MUMBAI: In the world of streaming, what you see is not always what advertisers get and that’s exactly the problem IAS is looking to fix. Integral Ad Science (IAS) has unveiled ‘IAS Total TV’, a new suite of Connected TV (CTV) solutions aimed at bringing what it calls “linear-like” transparency to the fast-growing streaming ecosystem. In simple terms, it is an attempt to make digital TV advertising a lot less of a black box.
The offering aggregates programme-level data covering genre, ratings, language, shows and specific content from major platforms including Disney, NBCUniversal, Paramount and Prime Video, along with opted-in publishers via Publica. All of this is housed within the IAS Signal interface, giving advertisers a unified view of where their ads actually appear.
The timing is hardly accidental. According to Nielsen, as of Q4 2025, 74.2 per cent of all TV viewing in the United States is ad-supported. Of that, streaming alone accounts for 45.6 per cent outpacing traditional television and cementing its position as the largest ad-supported medium. Advertisers have followed suit, funnelling premium budgets into CTV, but often without a clear, standardised view of performance or placement.
That gap is precisely what IAS is targeting. By combining content insights with media quality, supply path data and campaign outcomes, the platform aims to give marketers more control over when, where and alongside what content their ads run. The goal is not just visibility, but accountability ensuring ads land in brand-suitable environments rather than disappearing into opaque inventory pools.
The suite also promises practical gains. Marketers can access real-time, aggregated transparency across shows and platforms, streamline campaign controls across digital video channels, and leverage third-party verification to improve efficiency and pre-bid decision-making. Measurement tools extend to quality reach and incremental conversions, offering a clearer link between spend and outcomes.
At a time when high CPMs and fragmented data make CTV both attractive and complex, the push for transparency is becoming less of a luxury and more of a necessity. IAS’s move reflects a broader industry shift, where the race is no longer just for eyeballs, but for clarity on what those eyeballs are actually watching.
Because in streaming’s premium playground, knowing the content may just matter as much as owning the audience.

Collected data entries:
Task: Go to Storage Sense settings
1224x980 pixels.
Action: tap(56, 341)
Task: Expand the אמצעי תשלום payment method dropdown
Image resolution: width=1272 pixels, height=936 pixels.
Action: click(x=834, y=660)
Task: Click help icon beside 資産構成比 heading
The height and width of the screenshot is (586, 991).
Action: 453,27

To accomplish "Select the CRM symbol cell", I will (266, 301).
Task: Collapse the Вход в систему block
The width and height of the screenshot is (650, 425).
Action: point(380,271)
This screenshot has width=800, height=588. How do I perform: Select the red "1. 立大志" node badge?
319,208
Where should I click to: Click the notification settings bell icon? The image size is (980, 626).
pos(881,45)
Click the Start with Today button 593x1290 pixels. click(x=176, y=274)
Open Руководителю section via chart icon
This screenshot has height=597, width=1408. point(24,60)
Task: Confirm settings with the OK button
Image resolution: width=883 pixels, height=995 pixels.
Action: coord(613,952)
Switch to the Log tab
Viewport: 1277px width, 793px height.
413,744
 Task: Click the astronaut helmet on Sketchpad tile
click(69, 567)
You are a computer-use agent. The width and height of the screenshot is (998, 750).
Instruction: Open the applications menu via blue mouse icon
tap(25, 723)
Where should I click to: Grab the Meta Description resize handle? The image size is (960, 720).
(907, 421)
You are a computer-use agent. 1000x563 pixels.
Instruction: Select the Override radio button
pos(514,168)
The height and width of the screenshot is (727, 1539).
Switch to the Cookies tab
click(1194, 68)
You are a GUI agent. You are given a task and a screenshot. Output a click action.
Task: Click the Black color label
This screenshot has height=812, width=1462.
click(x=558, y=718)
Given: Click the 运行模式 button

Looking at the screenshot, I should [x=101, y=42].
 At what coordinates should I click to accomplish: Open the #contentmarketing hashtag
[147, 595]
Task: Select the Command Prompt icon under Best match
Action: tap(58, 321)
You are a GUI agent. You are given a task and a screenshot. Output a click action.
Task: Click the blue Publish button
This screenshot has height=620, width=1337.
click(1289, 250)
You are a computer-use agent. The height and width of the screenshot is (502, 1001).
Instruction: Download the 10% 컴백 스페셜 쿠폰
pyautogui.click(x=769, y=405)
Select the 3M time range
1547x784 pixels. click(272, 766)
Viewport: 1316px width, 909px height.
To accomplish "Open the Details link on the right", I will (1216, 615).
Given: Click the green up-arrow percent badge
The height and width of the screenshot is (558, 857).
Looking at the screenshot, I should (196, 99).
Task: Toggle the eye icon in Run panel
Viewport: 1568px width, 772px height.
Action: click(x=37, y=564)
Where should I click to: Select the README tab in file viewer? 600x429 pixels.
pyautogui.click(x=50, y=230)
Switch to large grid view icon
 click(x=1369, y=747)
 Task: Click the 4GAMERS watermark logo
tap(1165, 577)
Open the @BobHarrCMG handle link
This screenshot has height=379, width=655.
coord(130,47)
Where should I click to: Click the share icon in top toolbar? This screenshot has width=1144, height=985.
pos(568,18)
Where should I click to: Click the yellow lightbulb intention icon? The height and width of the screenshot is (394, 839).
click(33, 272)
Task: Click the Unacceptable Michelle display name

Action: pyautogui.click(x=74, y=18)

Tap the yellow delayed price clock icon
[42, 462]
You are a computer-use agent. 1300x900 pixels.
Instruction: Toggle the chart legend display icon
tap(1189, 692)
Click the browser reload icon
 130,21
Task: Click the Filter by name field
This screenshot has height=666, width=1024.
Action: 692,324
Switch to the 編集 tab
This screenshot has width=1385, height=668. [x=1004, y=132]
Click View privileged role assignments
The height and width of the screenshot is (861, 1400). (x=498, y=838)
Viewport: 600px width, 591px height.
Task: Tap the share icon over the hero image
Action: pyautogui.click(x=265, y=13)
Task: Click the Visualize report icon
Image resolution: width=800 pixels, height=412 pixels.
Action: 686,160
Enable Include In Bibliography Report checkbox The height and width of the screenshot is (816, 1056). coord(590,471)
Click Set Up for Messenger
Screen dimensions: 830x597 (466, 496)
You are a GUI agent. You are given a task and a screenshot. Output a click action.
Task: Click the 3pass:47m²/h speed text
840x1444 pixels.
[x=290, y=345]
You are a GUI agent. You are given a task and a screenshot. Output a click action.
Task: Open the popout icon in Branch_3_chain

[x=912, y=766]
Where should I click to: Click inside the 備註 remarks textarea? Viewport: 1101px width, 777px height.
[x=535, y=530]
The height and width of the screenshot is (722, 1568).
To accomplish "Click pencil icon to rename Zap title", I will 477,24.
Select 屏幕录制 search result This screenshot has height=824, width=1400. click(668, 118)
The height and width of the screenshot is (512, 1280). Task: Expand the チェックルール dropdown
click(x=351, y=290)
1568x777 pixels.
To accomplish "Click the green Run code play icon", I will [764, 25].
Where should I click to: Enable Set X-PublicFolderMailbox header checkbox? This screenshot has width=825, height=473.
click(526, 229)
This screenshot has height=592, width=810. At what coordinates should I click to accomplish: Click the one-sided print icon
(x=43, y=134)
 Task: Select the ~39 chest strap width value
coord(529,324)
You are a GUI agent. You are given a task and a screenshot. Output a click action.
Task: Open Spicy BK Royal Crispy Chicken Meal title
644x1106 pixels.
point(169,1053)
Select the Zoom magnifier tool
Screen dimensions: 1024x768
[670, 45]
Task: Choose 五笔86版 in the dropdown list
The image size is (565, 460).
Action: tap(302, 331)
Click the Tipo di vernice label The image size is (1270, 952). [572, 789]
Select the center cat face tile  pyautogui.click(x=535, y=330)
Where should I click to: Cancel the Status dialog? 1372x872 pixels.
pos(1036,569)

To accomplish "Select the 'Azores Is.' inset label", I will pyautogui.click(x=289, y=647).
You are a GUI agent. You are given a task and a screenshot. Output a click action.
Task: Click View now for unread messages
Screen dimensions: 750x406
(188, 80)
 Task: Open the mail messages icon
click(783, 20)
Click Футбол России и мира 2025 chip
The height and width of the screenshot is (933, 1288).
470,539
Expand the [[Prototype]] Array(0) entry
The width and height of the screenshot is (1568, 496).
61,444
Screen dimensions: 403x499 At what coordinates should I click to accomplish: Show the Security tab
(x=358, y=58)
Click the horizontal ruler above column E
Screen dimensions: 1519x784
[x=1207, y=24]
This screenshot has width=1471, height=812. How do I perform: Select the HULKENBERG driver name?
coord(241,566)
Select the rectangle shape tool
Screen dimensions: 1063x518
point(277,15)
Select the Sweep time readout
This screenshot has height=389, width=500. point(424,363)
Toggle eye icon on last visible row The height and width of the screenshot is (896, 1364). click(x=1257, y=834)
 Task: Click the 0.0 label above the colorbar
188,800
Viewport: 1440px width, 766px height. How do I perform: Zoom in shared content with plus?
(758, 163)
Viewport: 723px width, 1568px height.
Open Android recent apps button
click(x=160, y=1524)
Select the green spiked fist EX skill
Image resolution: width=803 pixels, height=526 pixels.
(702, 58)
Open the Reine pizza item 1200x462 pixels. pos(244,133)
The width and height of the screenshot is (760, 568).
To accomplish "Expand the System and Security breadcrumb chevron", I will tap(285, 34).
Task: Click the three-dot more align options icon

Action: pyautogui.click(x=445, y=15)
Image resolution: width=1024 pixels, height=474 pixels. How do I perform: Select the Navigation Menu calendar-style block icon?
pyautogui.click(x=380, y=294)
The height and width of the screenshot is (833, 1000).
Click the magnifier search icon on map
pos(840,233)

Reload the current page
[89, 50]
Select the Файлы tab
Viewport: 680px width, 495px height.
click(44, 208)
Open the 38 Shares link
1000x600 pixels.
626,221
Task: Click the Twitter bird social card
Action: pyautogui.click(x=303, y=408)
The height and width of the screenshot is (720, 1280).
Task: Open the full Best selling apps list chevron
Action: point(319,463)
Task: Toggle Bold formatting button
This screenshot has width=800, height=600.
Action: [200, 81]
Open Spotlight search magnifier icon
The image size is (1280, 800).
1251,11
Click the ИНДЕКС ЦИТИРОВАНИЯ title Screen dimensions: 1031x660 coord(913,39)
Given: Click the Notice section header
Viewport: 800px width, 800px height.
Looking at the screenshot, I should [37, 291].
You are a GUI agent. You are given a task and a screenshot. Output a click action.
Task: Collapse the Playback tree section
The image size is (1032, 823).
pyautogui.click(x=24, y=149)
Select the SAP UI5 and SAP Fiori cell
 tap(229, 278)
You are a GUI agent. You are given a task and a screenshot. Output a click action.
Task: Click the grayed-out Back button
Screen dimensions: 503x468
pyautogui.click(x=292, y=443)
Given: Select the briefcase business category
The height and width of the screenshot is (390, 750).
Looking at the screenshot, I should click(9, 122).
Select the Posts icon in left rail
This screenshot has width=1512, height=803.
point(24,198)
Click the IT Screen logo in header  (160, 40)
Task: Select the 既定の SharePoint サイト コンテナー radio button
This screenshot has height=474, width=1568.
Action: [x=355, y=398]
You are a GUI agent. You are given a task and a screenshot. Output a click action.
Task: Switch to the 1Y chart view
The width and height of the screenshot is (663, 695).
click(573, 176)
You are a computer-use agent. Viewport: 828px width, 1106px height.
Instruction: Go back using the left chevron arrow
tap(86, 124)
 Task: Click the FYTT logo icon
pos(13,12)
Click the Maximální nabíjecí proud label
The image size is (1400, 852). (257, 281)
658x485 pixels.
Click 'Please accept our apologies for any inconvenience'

**YOUR TASKS**
1. Summarize the IAS Total TV article in two sentences.
2. Return the passage of the IAS Total TV article starting at "That gap is" and ending at "spend and outcomes.".
3. Rewrite the paragraph of the IAS Total TV article that begins "The suite also promises practical gains" as a bulleted list of the gains it names.

**REPLIES**
1. Integral Ad Science has launched IAS Total TV, a suite of Connected TV solutions meant to bring "linear-like" transparency to streaming by aggregating programme-level data from major platforms and opted-in publishers within the IAS Signal interface. The launch comes as streaming has become the largest ad-supported medium, and the suite aims to give marketers more control and accountability over where their ads run, along with measurement of quality reach and incremental conversions.

2.
That gap is precisely what IAS is targeting. By combining content insights with media quality, supply path data and campaign outcomes, the platform aims to give marketers more control over when, where and alongside what content their ads run. The goal is not just visibility, but accountability ensuring ads land in brand-suitable environments rather than disappearing into opaque inventory pools.
The suite also promises practical gains. Marketers can access real-time, aggregated transparency across shows and platforms, streamline campaign controls across digital video channels, and leverage third-party verification to improve efficiency and pre-bid decision-making. Measurement tools extend to quality reach and incremental conversions, offering a clearer link between spend and outcomes.

3.
- Real-time, aggregated transparency across shows and platforms
- Streamlined campaign controls across digital video channels
- Third-party verification to improve efficiency and pre-bid decision-making
- Measurement of quality reach and incremental conversions, giving a clearer link between spend and outcomes